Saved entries

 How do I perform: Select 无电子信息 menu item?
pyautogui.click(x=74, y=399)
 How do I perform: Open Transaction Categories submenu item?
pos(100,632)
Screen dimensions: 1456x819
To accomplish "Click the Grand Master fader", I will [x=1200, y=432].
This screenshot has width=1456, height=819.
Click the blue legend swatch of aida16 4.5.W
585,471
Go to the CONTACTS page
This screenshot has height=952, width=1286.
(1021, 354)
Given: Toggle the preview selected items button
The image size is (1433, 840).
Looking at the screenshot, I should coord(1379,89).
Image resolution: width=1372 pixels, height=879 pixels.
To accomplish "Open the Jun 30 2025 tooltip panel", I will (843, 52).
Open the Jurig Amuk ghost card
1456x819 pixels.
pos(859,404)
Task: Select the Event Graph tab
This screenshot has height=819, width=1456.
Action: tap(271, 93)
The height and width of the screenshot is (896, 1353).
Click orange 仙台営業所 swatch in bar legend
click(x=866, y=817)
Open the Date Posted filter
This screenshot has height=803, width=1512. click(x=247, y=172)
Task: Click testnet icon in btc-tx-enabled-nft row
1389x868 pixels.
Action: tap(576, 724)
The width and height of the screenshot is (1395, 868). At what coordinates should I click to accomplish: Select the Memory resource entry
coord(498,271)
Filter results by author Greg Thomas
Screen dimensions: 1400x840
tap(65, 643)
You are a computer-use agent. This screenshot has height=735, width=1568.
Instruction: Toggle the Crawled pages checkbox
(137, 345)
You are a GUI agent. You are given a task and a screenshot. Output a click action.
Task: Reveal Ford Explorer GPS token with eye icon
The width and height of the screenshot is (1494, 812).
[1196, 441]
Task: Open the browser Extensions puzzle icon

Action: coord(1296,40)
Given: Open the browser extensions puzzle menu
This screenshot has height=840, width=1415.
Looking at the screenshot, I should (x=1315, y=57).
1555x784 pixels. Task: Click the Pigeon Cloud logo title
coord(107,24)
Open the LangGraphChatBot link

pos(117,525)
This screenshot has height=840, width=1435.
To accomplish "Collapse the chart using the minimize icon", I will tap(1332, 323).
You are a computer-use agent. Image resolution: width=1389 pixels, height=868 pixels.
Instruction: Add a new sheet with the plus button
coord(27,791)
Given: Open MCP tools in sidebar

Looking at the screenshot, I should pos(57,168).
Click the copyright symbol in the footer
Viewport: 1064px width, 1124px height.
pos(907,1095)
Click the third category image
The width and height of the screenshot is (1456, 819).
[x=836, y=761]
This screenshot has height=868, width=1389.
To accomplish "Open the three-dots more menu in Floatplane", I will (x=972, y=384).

TASK TO CARRY OUT: For this exercise, please copy exactly the lines from the one holding "You are a computer-use agent. Image" through the end of the records, the first and last included.

WRITTEN SOLUTION:
You are a computer-use agent. Image resolution: width=1389 pixels, height=868 pixels.
Instruction: Add a new sheet with the plus button
coord(27,791)
Given: Open MCP tools in sidebar

Looking at the screenshot, I should pos(57,168).
Click the copyright symbol in the footer
Viewport: 1064px width, 1124px height.
pos(907,1095)
Click the third category image
The width and height of the screenshot is (1456, 819).
[x=836, y=761]
This screenshot has height=868, width=1389.
To accomplish "Open the three-dots more menu in Floatplane", I will (x=972, y=384).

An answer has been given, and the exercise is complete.